An hour later, dad said it was much much faster now, but that I “removed his apps”. (I didn’t and they were still there, just not running all the time!)
When my dad had a desktop, for some reason beyond my comprehension, he’d seemingly download every toolbar offered to him. Opening up his internet browser on desktop and literally half of the screen was just toolbars.
He also insisted that I not touch it because he needed them.
Your dad is Jen from IT Crowd?
That is painfully accurate.
I still vividly remember when I was young that my dad blamed any and all computer problems on the fact that I downloaded Steam on the family PC. Couldn’t possibly be because of the 20 “free” “antivirus” programs he downloaded.
I used to leave a dod window open to an SSH shell. My mom was convinced it was going to get us hacked.
Had someone complain to me why their home PC was running impossibly slow. Long story short, they had paid versions of McAfee and Norton running at the same time as Stopzilla
Gosh. That’s much more the fault of the os developer than your father.
That reminded me of a time at work where some testing on our project required opening some large XML files. We were using Notepad++ to open them and format them so we could easily examine them. My boss complained about how bad Notepad++ sucked because it was sooooo slooooow to open.
I checked his computer and it turned out that while he would close Notepad++, he never actually closed the file tabs. So every time he opened a new file, it was adding to the hundreds of open XML files. He was literally opening several GBs of XML files every time he launched the app. Frankly, it made me even more impressed with Notepad++ because I would have assumed most other apps would’ve been crushed.

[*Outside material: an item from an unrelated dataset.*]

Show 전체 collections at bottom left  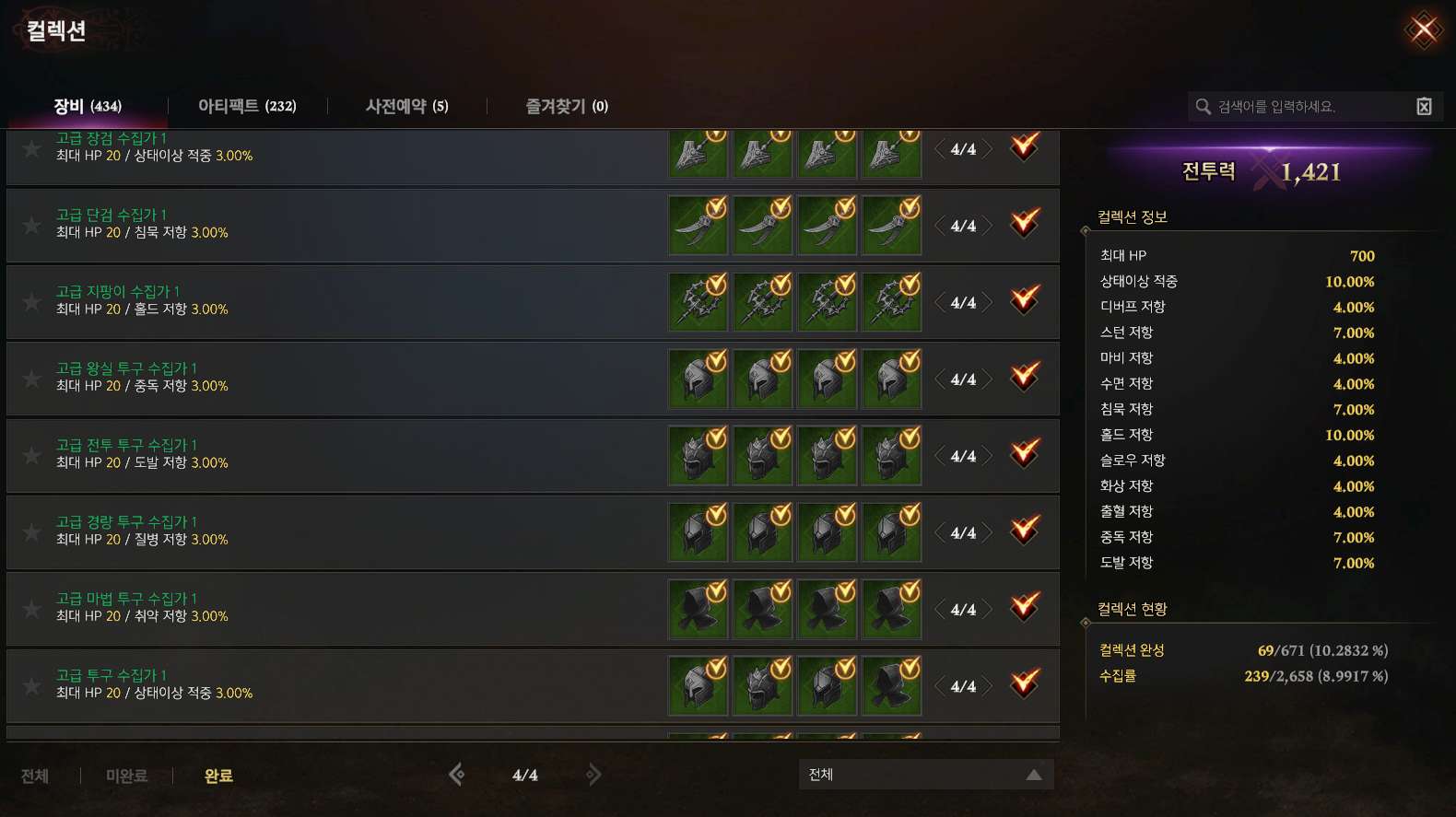(35, 776)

Lol, that’s similar as to how I suggested Microsoft Code to someone I worked with for their personal laptop since they mainly used MSVS at work.

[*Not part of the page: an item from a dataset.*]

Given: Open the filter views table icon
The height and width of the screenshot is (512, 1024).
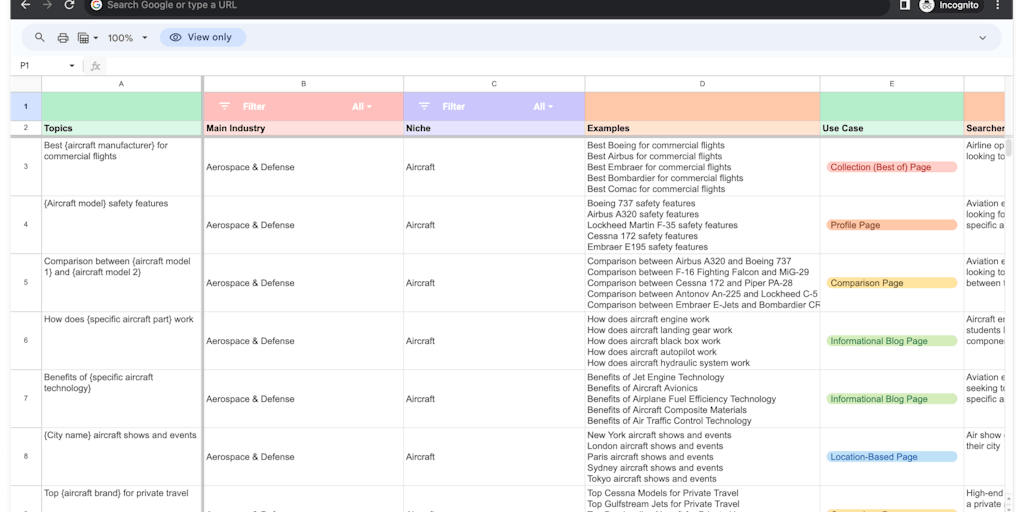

Were bitching they didn’t like Code because it “didn’t work half the time”.
Turns out they were doing the same thing, opening files, sometimes editing them and then just closing the application.
Had a whole smorgasbord of open files and most of them were in an edited but unsaved state.
This concept of explicit saves rather than closing an app and having it force save was horrible to them.
Battery level
1% battery remaining on your Android device
How can this be over 10mb ?
Gif is not efficient for compressing videos like this
Hey I’m barely 30 and I do this lol I keep forgetting the notes app exists. That and my notes app doesn’t keep a reminder in the app tray like a message notification does
If it’s more convenient, then what you’re doing isn’t wrong. Everyone has different input systems.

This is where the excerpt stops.